The high school has both a studio theater and auditorium, as well as a television studio with 5,500 videotapes. It also has computer labs, a computerized library with CD-ROM retrieval, student publication facilities, photography lab, and special education facilities. Sports facilities include a field house, climbing wall, swimming pool with a diving well and student gym.

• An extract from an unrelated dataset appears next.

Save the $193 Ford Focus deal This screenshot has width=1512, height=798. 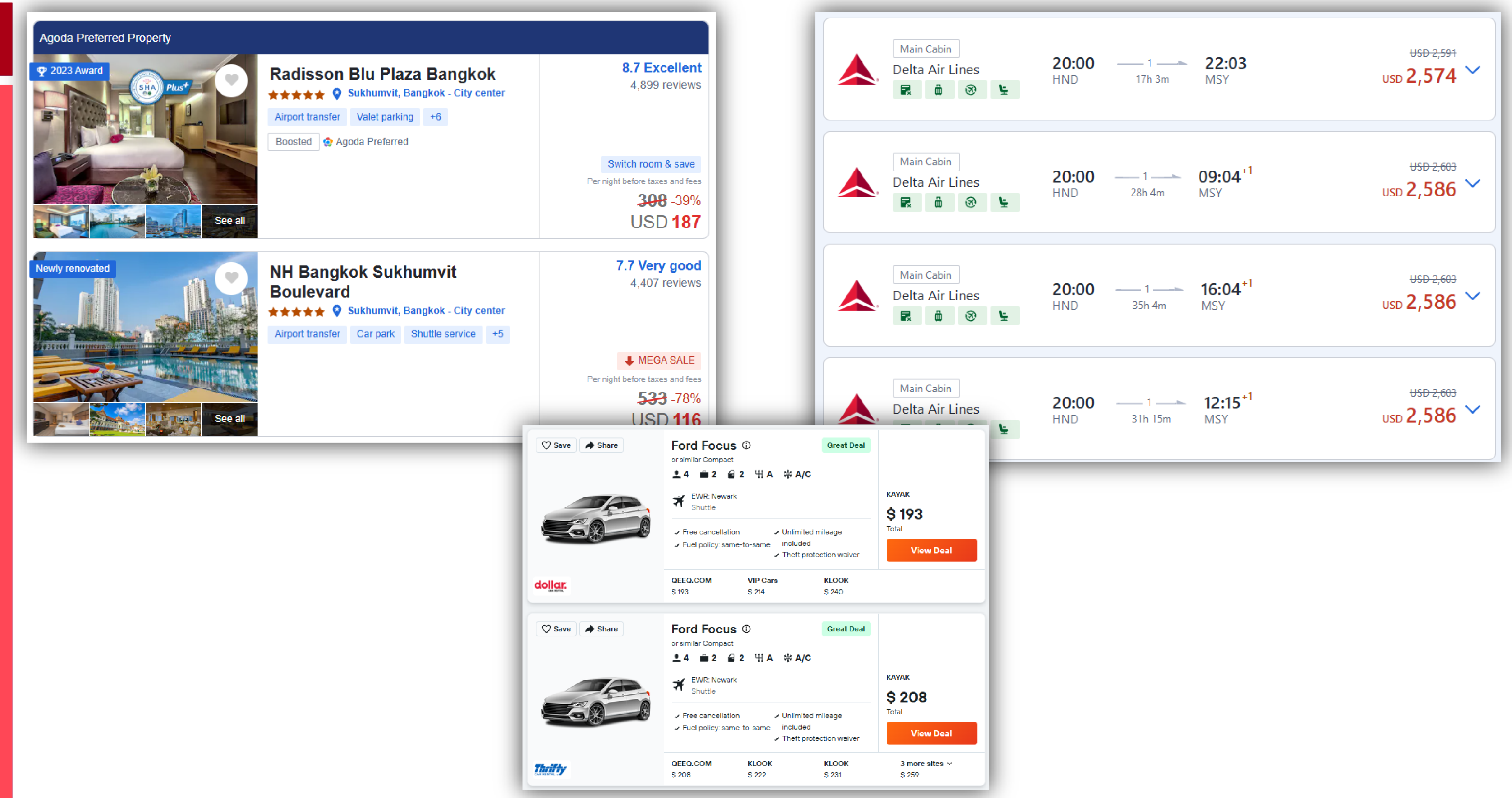[x=556, y=445]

The grounds include a large front lawn (used for field hockey, lacrosse, and ultimate) and a full-sized track and football field with 2 sets of bleachers. Because the school is situated very close to residential areas, the City of Lake Forest does not permit the school's football team to use floodlights, effectively prohibiting night games; however, in 2006, the city did allow the school to rent lights for a one-time night game. A 2007 referendum relocated the school's football facilities to the school's west campus, where the use of floodlights is not prohibited. The referendum passed by an overwhelming 2/3 majority, and renovations took place in two phases. The first phase, completed during the 2007/2008 school year, included the addition of a music wing, and renovation of the west campus including construction of a Varsity field. The second phase, completed in August 2008, included academic renovations at the east campus with a brand new dining room, a large atrium or "The Commons" and library, and construction of administrative offices at the west campus, additionally at West campus a new football field complete with floodlights and astro turf was built, now allowing night games. Prior to this, a first referendum was passed on November 7, 2006 unanimously by the Lake Forest High School Board of Education. This referendum was later passed on to the rest of the community and appropriated $54 million to be paid back over the next 20 years.

Academics
In 2005, Lake Forest graduated 98.9% of its senior class. It has been included in the "Top million" and "Most Successful" lists of the National Association of Secondary School Principals, The New York Times, The Washington Post, and Parade magazine. The average class size is 19.3. Lake Forest has made Adequate Yearly Progress on the Prairie State Achievements Examination, a state test part of the No Child Left Behind Act.

In 2010, Lake Forest had a mean ACT composite score of 26.5—one of the highest in the state. The national average was 21.1. SAT mean scores were 601 in Critical Reading; 621 in Math; and 594 in Writing.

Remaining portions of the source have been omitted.